You might or might not want to have done that.  You might not even realize what you’ve done.   If you do realize what you’ve done, you probably need to add another statement to the function, specifying that X is global.  That is sort of a language wart. If you use the Globals Class pattern, you avoid that wart.

4. I think the use of the Globals Class pattern makes the work of static code analyzers (e.g. PyFlakes) easier.

5. The Globals Class pattern makes it possible to create multiple, distinct groups of globals.

This can be useful sometimes. I have had modules that processed nested kinds of things: A, B, and C. It was helpful to have different groups of globals for the different kinds of things.

        class memA: pass
        class memB: pass
        class memC: pass

6. Finally, the Globals Class pattern makes it possible to pass your globals as arguments.

I have had the situation where a module grew to the point where it needed to be split into two modules. But the modules still needed to share a common global memory. With the Globals Class pattern, a module’s globals are actually attributes of an object, a globals class.  In Python, classes are first-class objects.  That means that a globals class can be passed — as a parameter — from a function in one module to a function in another module.

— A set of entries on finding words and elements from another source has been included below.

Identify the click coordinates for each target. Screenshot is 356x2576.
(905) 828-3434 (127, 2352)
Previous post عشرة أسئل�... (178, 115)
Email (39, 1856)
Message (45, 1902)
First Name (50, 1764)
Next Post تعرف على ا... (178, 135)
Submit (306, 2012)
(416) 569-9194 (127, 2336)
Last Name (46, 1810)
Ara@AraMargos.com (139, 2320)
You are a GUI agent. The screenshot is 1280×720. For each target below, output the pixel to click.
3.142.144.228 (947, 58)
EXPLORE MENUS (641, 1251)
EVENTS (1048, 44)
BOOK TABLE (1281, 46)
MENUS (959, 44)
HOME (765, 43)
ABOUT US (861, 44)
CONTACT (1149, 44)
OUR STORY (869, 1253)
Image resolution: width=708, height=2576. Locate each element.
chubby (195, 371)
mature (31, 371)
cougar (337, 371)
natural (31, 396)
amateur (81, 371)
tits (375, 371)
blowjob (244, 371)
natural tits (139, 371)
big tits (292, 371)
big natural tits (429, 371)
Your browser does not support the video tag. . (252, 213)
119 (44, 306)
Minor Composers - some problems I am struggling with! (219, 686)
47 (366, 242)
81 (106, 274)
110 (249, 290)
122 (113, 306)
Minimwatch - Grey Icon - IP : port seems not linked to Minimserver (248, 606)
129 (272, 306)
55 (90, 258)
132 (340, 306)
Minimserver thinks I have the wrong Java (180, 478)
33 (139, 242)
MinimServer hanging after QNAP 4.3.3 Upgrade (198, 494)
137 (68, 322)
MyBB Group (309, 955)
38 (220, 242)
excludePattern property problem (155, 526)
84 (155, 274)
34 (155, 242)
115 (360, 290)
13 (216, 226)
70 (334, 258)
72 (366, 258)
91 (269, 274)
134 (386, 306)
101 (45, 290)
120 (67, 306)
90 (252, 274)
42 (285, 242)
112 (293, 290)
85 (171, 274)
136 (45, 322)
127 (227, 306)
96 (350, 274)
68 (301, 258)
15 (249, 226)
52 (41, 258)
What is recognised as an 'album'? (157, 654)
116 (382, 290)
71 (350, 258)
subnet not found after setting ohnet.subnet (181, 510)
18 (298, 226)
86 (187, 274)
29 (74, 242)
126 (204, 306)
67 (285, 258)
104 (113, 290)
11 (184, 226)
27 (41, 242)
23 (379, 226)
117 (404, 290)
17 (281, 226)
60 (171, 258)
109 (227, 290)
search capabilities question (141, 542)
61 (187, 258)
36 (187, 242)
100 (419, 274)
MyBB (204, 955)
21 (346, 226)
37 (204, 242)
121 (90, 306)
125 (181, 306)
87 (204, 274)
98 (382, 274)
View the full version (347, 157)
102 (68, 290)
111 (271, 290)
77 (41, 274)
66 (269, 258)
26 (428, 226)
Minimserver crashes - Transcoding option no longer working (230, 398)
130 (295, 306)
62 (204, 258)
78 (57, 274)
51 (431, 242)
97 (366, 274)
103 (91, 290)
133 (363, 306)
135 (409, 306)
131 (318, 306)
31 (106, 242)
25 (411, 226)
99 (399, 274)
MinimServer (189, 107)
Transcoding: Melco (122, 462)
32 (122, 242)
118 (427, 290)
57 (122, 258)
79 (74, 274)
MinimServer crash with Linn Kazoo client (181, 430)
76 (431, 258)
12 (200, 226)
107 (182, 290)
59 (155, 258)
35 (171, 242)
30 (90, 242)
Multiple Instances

Is this really A Good Thing?

At this point I can hear a few stomachs churning. Mine is one of them. Because, as we all know, Global Variables are Always a Bad Thing.

But that proposition is debatable.  In any event, it is an issue that I’m not going to explore here.  For now, I prefer to take a practical, pragmatic position:

  • Sometimes globals are the best practical solution to a particular programming problem.
  • For the occasions when Globals are A Good Thing, it is handy to have a way to Do Globals in A Good Way.

So the bottom line for me is that there are occasions when some kind of globals-like technique is the best tool for the job.  And on those occasions the Globals Class pattern is a better tool for the job than globals themselves.